*** TRECHO FORNECIDO
Segundo ato: o panfletário discurso do Presidente numa assembléia de marinheiros, no Automóvel Clube do Brasil, na noite de 30 de março.
Transmitido pela televisão, diante de um auditório repleto de soldados, sindicalistas e políticos nacionalistas, Goulart denunciou as forças reacionárias e golpistas. Com veemência defendeu – para a redenção do país – a necessidade de um "golpe das reformas". As palavras eloqüentes e os gestos dramáticos do presidente da República muito se assemelhavam à carta-testamento de Vargas. Sem atirar contra o próprio peito, Goulart parecia decidir pelo suicídio político.
Depois desses dois episódios, a sorte do governo Goulart estava definitivamente selada. Poucas horas após a transmissão de seu discurso, tropas comandadas por oficiais golpistas de Minas puseram o pé na estrada. Trocas de telefonemas entre oficiais foram suficientes para neutralizar o chamado "dispositivo militar" de Goulart.
Mas, diante de insinuações de que os setores progressistas e de esquerda – pela intransigência de suas demandas e ações – também devem ser responsabilizados pelo desfecho dos acontecimentos de abril de 1964, é preciso sempre lembrar e ressaltar que quem planejou e desencadeou o golpe contra a democracia foram as classes dominantes através de suas forças políticas e entidades de classe.19 Como ressaltamos, os setores conservadores e liberais da sociedade civil – as chamadas "vivandeiras de quartel" –, durante todo o período republicano se manifestaram resolutamente contrários à ampliação das liberdades políticas e dos direitos sociais das classes populares e dos trabalhadores. Desde 1950, manobras golpistas foram tentadas, intensificando-se a partir da renúncia de Jânio Quadros.
O golpe de 1964 veio, pois, coroar as tentativas anteriormente fracassadas. Destruindo as organizações políticas e reprimindo os movimentos sociais de esquerda e progressistas, o golpe foi saudado pelas classes dominantes e seus ideólogos, civis e militares, como uma autêntica Revolução. Aliviadas por não terem de se envolver militarmente no país, as autoridades norte-americanas congratularam-se com os militares e políticos brasileiros pela "solução" encontrada para superar a "crise política" no país.
O governo Goulart que, nos últimos dias de março de 1964, contava com elevada simpatia junto à opiniãopública,20 ruiu como um castelo de areia. As classes populares e trabalhadoras estiveram ausentes das manifestações e passeatas que, em algumas capitais do país, pediam a destituição de Goulart. Embora não se opusessem ao governo, os setores populares e os trabalhadores nada fizeram para evitar a derrubada do governo. As forças políticas que afirmavam representar esses setores nenhuma ação significativa desenvolveram para impedir o golpe que há muito tempo se anunciava no horizonte político. O golpe de 64, bem sabemos, não foi um raio em céu azul...
******
TAREFA PROPOSTA - Extraia, sem nenhuma alteração, a parte do trecho sobre o golpe de 1964 que vai de "Transmitido pela televisão, diante" até "pelo suicídio político.", inclusive.
*** LINHAS DE DADOS
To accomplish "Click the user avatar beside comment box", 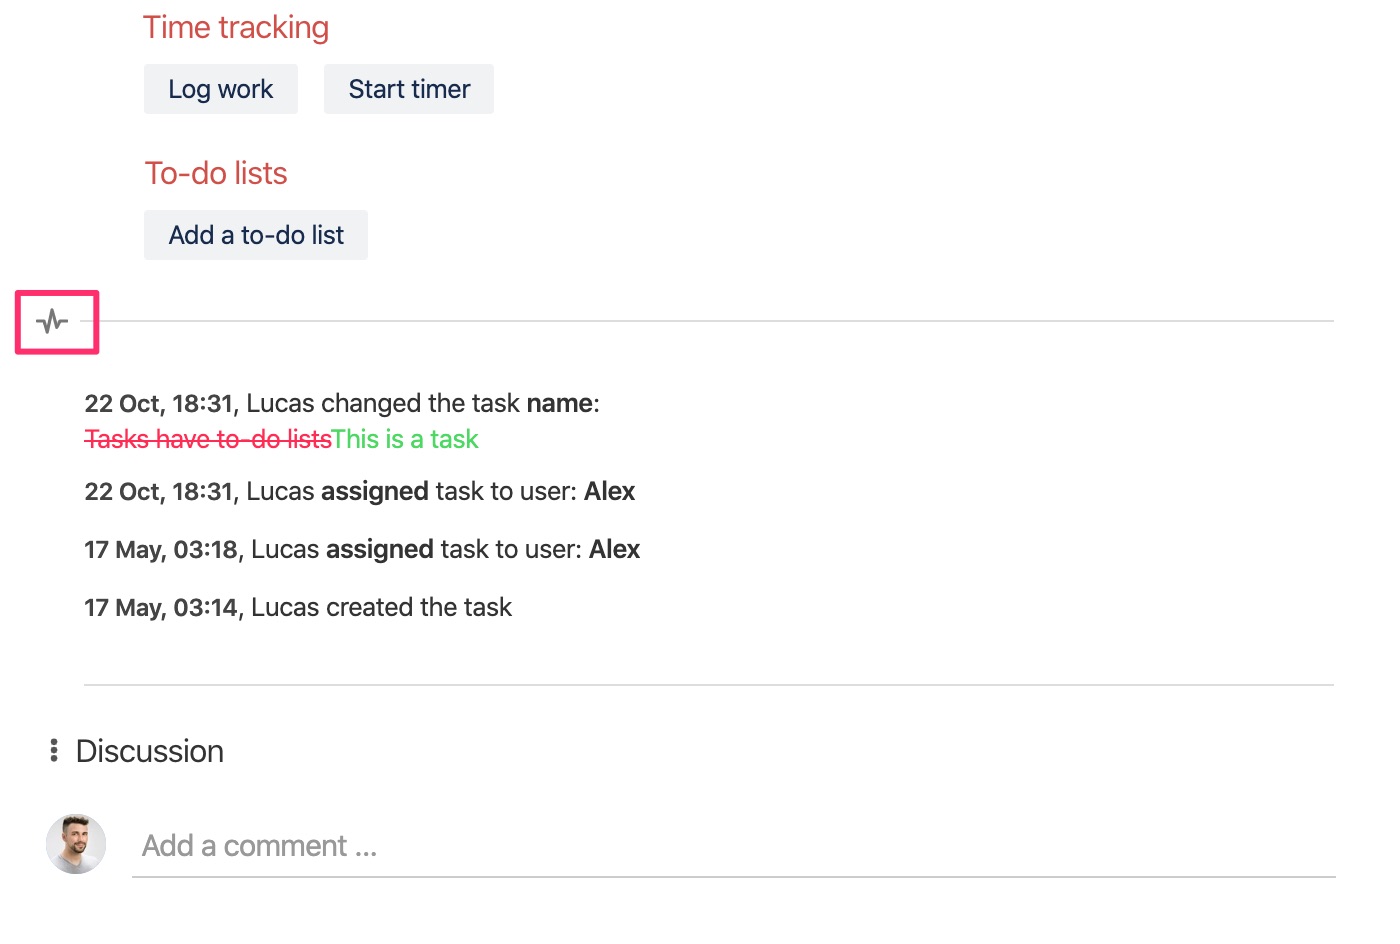I will [76, 844].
******
RESPOSTA À TAREFA -
Transmitido pela televisão, diante de um auditório repleto de soldados, sindicalistas e políticos nacionalistas, Goulart denunciou as forças reacionárias e golpistas. Com veemência defendeu – para a redenção do país – a necessidade de um "golpe das reformas". As palavras eloqüentes e os gestos dramáticos do presidente da República muito se assemelhavam à carta-testamento de Vargas. Sem atirar contra o próprio peito, Goulart parecia decidir pelo suicídio político.